[YOUR TASK]: Starting at the line that contains "has height=522, width=677." and ending after the line that contains "x-tick-label: 2008 is", lay out those items as a two-column CSV headed item_text and answer. Use one row per item, with each field in double quotes and any line breaks replaced by spaces.

[EXERCISE INPUT]:
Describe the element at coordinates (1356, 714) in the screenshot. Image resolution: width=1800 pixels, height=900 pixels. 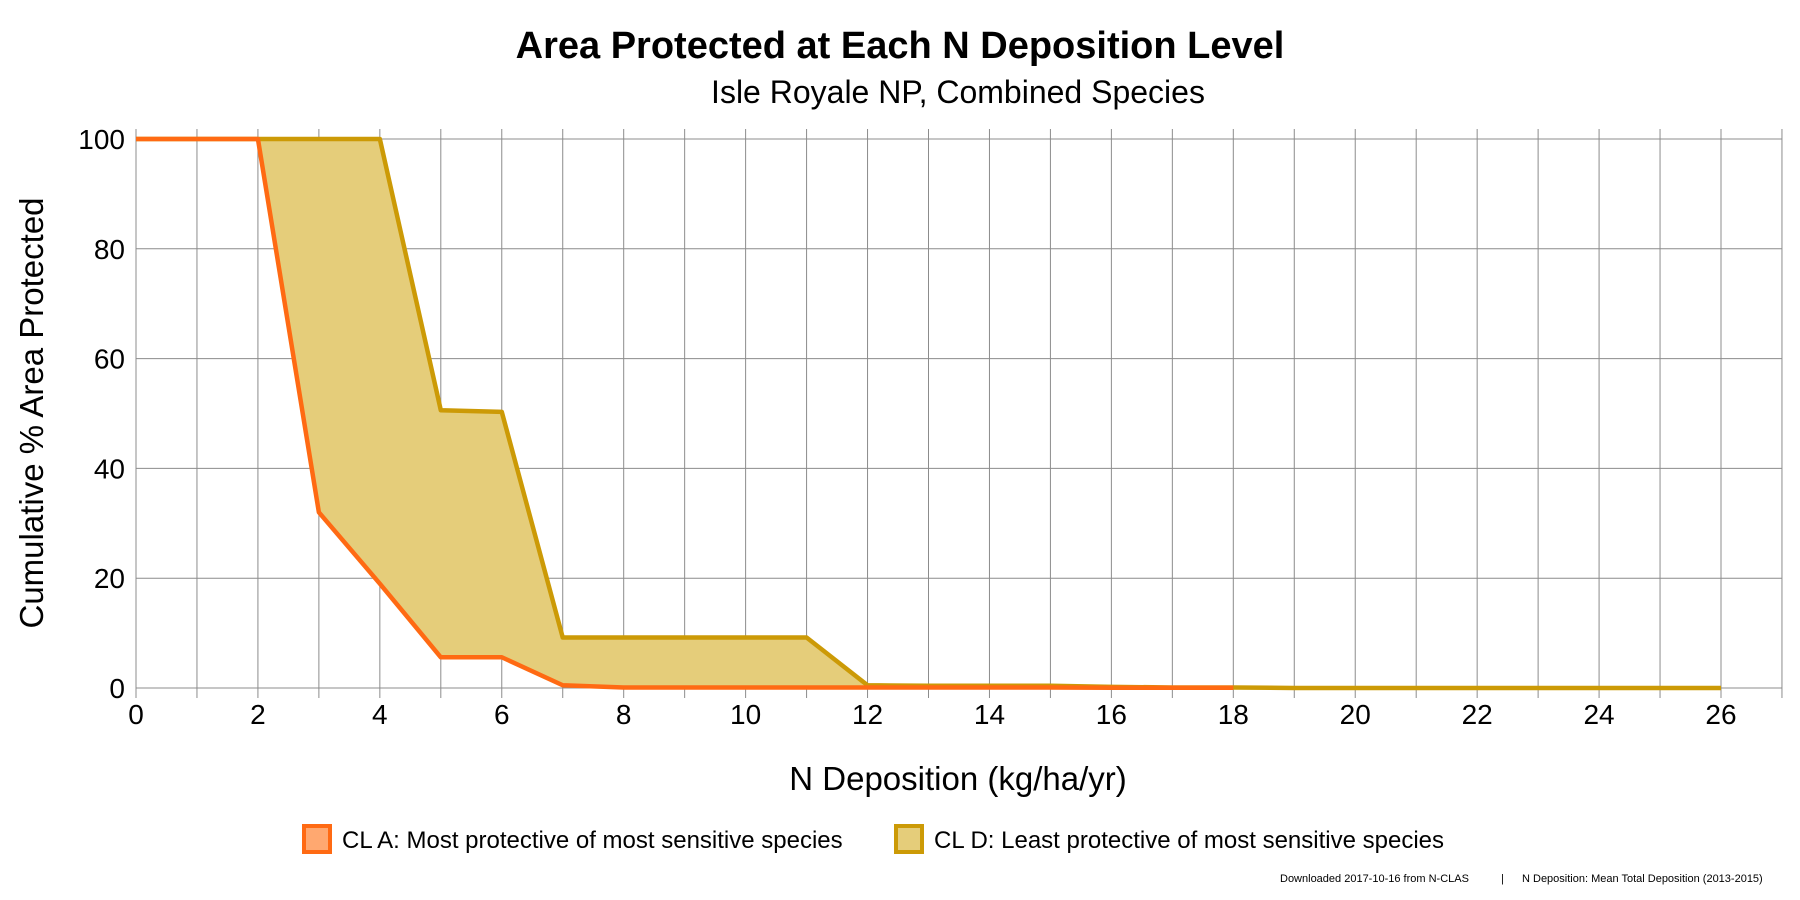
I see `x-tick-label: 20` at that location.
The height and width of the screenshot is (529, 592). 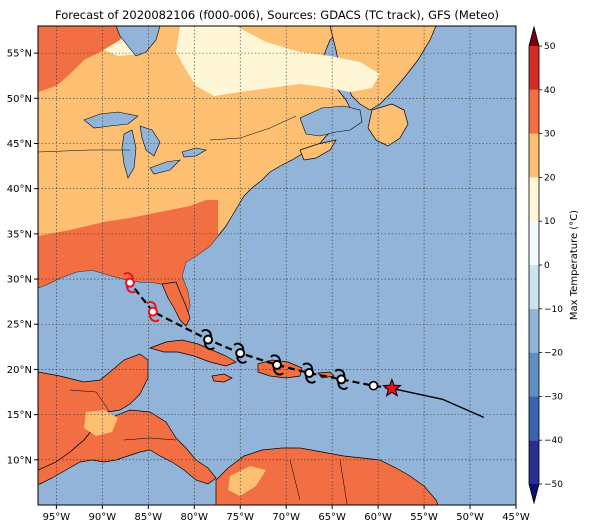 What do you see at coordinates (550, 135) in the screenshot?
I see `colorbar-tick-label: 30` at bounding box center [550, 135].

...

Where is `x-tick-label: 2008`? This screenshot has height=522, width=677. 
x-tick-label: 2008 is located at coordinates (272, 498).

---

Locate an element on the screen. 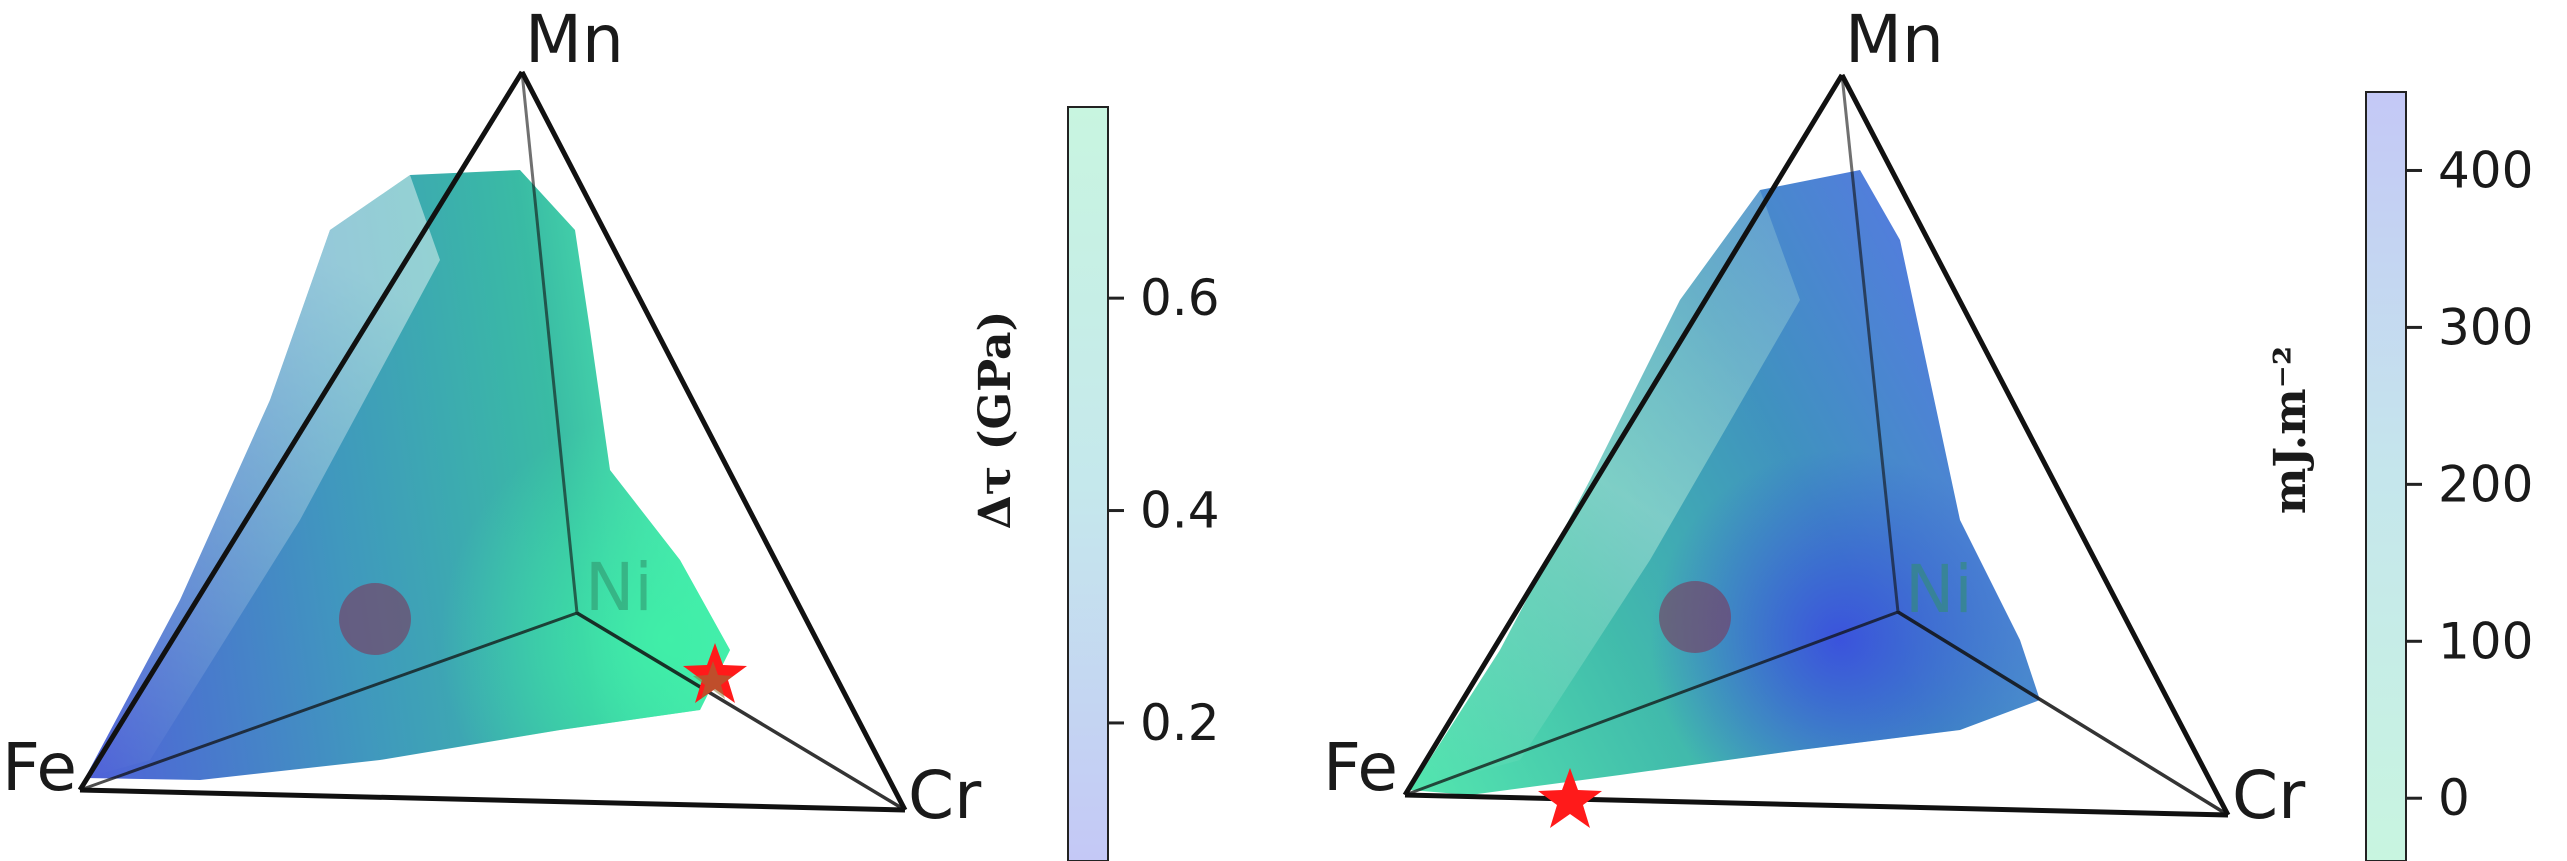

[RESPONSE AREA]:
item_text,answer
"Where is `x-tick-label: 2008`? This screenshot has height=522, width=677.","x-tick-label: 2008 is located at coordinates (272, 498)."